>>

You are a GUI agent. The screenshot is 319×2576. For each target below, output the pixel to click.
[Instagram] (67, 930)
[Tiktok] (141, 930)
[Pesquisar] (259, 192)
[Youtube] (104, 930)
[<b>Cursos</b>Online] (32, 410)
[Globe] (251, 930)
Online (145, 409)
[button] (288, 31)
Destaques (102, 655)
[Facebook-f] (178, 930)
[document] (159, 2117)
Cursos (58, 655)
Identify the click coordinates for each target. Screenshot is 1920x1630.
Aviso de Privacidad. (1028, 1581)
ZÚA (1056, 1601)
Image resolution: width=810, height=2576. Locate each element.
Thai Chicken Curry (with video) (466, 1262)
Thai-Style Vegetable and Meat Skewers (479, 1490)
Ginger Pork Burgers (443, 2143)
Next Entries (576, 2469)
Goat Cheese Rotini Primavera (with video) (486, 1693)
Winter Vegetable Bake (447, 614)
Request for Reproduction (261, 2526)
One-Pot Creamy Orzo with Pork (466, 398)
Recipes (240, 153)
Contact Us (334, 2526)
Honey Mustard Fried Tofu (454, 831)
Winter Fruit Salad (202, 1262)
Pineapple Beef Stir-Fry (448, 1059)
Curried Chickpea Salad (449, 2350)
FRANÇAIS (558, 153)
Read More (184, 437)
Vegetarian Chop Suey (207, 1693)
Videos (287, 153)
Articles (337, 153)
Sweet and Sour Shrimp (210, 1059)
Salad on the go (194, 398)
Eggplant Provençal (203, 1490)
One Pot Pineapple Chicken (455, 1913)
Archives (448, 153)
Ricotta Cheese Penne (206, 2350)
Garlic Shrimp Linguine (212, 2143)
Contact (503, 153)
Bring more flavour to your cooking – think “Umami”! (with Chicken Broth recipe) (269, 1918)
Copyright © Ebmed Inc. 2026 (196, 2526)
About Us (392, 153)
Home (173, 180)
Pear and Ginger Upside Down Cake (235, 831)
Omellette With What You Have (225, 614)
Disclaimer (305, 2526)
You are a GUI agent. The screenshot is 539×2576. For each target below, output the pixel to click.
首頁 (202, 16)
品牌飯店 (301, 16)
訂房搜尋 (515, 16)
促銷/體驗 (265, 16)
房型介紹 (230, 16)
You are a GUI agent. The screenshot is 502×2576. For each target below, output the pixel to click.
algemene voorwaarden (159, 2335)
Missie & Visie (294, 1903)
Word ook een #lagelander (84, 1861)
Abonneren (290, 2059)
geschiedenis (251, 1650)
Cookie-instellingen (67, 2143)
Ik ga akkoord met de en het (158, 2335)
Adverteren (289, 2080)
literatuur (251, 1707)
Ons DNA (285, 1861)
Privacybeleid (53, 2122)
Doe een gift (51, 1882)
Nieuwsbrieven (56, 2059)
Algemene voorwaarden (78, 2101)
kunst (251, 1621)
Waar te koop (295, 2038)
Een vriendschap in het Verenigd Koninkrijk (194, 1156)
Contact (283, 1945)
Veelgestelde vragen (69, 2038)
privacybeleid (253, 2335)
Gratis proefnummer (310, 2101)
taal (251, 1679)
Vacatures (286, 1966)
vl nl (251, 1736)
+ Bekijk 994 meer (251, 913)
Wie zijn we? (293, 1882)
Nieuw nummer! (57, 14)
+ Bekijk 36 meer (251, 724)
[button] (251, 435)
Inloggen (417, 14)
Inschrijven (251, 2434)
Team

<<

About this exercise:
For this exercise, retype each entry from above exactly as it stands.

Worked solution:
You are a GUI agent. The screenshot is 319×2576. For each target below, output the pixel to click.
[Instagram] (67, 930)
[Tiktok] (141, 930)
[Pesquisar] (259, 192)
[Youtube] (104, 930)
[<b>Cursos</b>Online] (32, 410)
[Globe] (251, 930)
Online (145, 409)
[button] (288, 31)
Destaques (102, 655)
[Facebook-f] (178, 930)
[document] (159, 2117)
Cursos (58, 655)
Identify the click coordinates for each target. Screenshot is 1920x1630.
Aviso de Privacidad. (1028, 1581)
ZÚA (1056, 1601)
Image resolution: width=810, height=2576. Locate each element.
Thai Chicken Curry (with video) (466, 1262)
Thai-Style Vegetable and Meat Skewers (479, 1490)
Ginger Pork Burgers (443, 2143)
Next Entries (576, 2469)
Goat Cheese Rotini Primavera (with video) (486, 1693)
Winter Vegetable Bake (447, 614)
Request for Reproduction (261, 2526)
One-Pot Creamy Orzo with Pork (466, 398)
Recipes (240, 153)
Contact Us (334, 2526)
Honey Mustard Fried Tofu (454, 831)
Winter Fruit Salad (202, 1262)
Pineapple Beef Stir-Fry (448, 1059)
Curried Chickpea Salad (449, 2350)
FRANÇAIS (558, 153)
Read More (184, 437)
Vegetarian Chop Suey (207, 1693)
Videos (287, 153)
Articles (337, 153)
Sweet and Sour Shrimp (210, 1059)
Salad on the go (194, 398)
Eggplant Provençal (203, 1490)
One Pot Pineapple Chicken (455, 1913)
Archives (448, 153)
Ricotta Cheese Penne (206, 2350)
Garlic Shrimp Linguine (212, 2143)
Contact (503, 153)
Bring more flavour to your cooking – think “Umami”! (with Chicken Broth recipe) (269, 1918)
Copyright © Ebmed Inc. 2026 (196, 2526)
About Us (392, 153)
Home (173, 180)
Pear and Ginger Upside Down Cake (235, 831)
Omellette With What You Have (225, 614)
Disclaimer (305, 2526)
You are a GUI agent. The screenshot is 539×2576. For each target below, output the pixel to click.
首頁 (202, 16)
品牌飯店 (301, 16)
訂房搜尋 (515, 16)
促銷/體驗 (265, 16)
房型介紹 (230, 16)
You are a GUI agent. The screenshot is 502×2576. For each target below, output the pixel to click.
algemene voorwaarden (159, 2335)
Missie & Visie (294, 1903)
Word ook een #lagelander (84, 1861)
Abonneren (290, 2059)
geschiedenis (251, 1650)
Cookie-instellingen (67, 2143)
Ik ga akkoord met de en het (158, 2335)
Adverteren (289, 2080)
literatuur (251, 1707)
Ons DNA (285, 1861)
Privacybeleid (53, 2122)
Doe een gift (51, 1882)
Nieuwsbrieven (56, 2059)
Algemene voorwaarden (78, 2101)
kunst (251, 1621)
Waar te koop (295, 2038)
Een vriendschap in het Verenigd Koninkrijk (194, 1156)
Contact (283, 1945)
Veelgestelde vragen (69, 2038)
privacybeleid (253, 2335)
Gratis proefnummer (310, 2101)
taal (251, 1679)
Vacatures (286, 1966)
vl nl (251, 1736)
+ Bekijk 994 meer (251, 913)
Wie zijn we? (293, 1882)
Nieuw nummer! (57, 14)
+ Bekijk 36 meer (251, 724)
[button] (251, 435)
Inloggen (417, 14)
Inschrijven (251, 2434)
Team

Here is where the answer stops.